International exchanges and cooperation have been actively promoted. China has signed treaties with TCM contents or special TCM cooperation agreements with over 70 countries, and cooperation in TCM application in foreign countries, and TCM education and technical cooperation has steadily expanded. Now, over 160 countries and regions around the world have access to TCM. TCM acupuncture and moxibustion has been recognized as a masterpiece of the intangible heritage of mankind, and the Huangdi Neijing (Inner Canon of the Yellow Emperor), Bencao Gangmu (Compendium of Materia Medica) and other TCM treatises have been included in the UNESCO Memory of the World. The International Standardization Organization (ISO) has set up a TCM technical committee and located its secretariat in China.
VII. International Medical and Healthcare Cooperation
For a long period of time, China has been actively participating in international health affairs, and has carried out extensive inter-government and non-governmental multilateral and bilateral cooperation and exchanges. China has also proactively taken part in major health programs of the international community and international organizations. The state pays great attention to international health assistance programs, and has played a huge role in improving the medical and health conditions in many developing countries by building hospitals, training medical and healthcare professionals and carrying out disease control there.
Support has been rendered to the work of the World Health Organization and other international organizations. China has been taking an active role in international discussions on health issues and sharing experiences in this regard. In the 1970s, China summarized its practices in healthcare and played an important part in the signing of the Declaration of Alma-Ata in 1978 on primary healthcare by contributing its medical experience. In recent years, China has been efficiently maintaining timely and close contact with the World Health Organization and various countries under the framework of the International Health Regulations (2005), making its due contribution to disease control on a global scale. The Chinese government makes annual donations to the World Health Organization, the Joint United Nations Program on HIV and AIDS (UNAIDS), the Global Fund to fight AIDS, tuberculosis and malaria, and other international efforts. China also vigorously supports international work to combat chronic diseases and human avian influenza, as well as in tobacco control, emergency medical responses and other related technical fields.

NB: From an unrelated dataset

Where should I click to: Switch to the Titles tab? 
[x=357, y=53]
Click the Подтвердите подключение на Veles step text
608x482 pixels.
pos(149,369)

Regional health cooperation has been strengthened. In 2003, China initiated cooperation in the field of infectious disease control with ASEAN, and has quickened its steps to promote regional health cooperation since then. Currently, China is carrying out health cooperation with peripheral countries and regional international aid programs within seven regional cooperation mechanisms, namely, those of the Greater Mekong Sub-region, Central Asia Region, China-ASEAN, ASEAN and China, Japan and Korea, Inter-China-Japan-Korea, Asia-Pacific, and Shanghai Cooperation Organization. Since 2005, China has been cooperating with Myanmar, Vietnam and Laos to carry out joint prevention and control programs of malaria and AIDS, as well as cross-border cooperation programs on the prevention and treatment of tuberculosis and dengue fever.